PUBLISHED : Sunday, 10 December, 2006, 12:00am
UPDATED : Sunday, 10 December, 2006, 12:00am

Villagers of Nga Tsin Wai in Wong Tai Sin celebrated what may be their last Ta Chiu festival yesterday amid fears that redevelopment may spell the end of the centuries-old ritual.

The 600-year-old walled village marked its 29th Ta Chiu celebration in honour of the goddess of the sea with lion and dragon dances and religious rituals. The celebration is held once every 10 years.

Although only 100 people live in the rundown houses, many former residents and visitors crowded into the last walled village in an urban area to enjoy yesterday's festivities.

Leung Sik-lun, the Nga Tsin Wai villagers' representative, said the celebrations were smaller because of uncertainty over the future of the village, which has been under threat after property developer Cheung Kong (Holdings) acquired about 80 per cent of the properties about two decades ago.

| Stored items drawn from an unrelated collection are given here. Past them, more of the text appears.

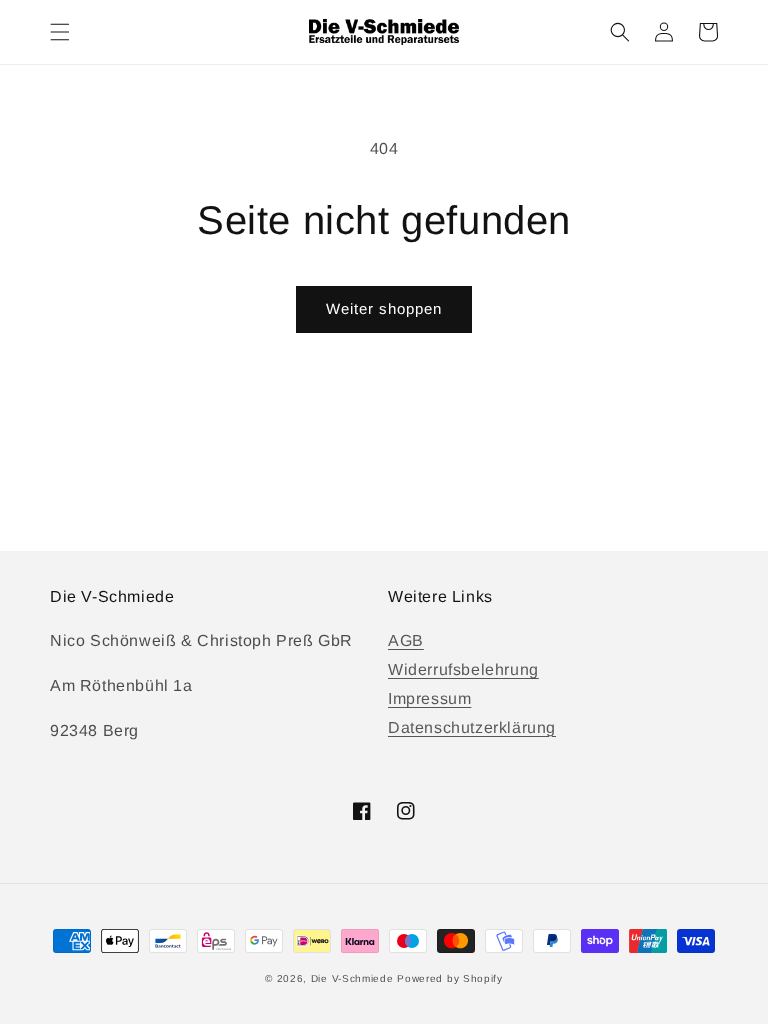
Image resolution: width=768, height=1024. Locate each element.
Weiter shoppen (384, 308)
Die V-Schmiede (352, 978)
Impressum (429, 698)
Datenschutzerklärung (472, 727)
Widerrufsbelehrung (463, 669)
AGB (406, 640)
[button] (60, 32)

Demolition moved a step closer last year after the Wong Tai Sin District Council approved the redevelopment project, reversing its decision to preserve the village as a cultural heritage site.

'We did not have sufficient time to prepare for the festival. The government could not make a decision on what to do with our village and we only decided to push on with the celebration three months ago,' Mr Leung said.

Mr Leung, 70, said he had witnessed three Ta Chiu festivals in his lifetime and did not want to see the tradition - believed to have begun during the Qing dynasty - vanish from Hong Kong.

'We hope at least some memorable establishments, such as the Tin Hau temple, the village affairs office and the arch, will be preserved,' he said. 'We also hope there will be another celebration 10 years later - a much better one too.'

But Mr Leung admitted that the government had not promised any concrete measures to preserve the centuries-old ritual.

Urban Renewal Authority managing director Billy Lam Chung-lun, said the government would keep in close contact with the owners to ensure fair treatment when deciding what to do with the village.

An Urban Renewal Authority spokesman said an open area might be set aside to provide villagers with an area to continue celebrations.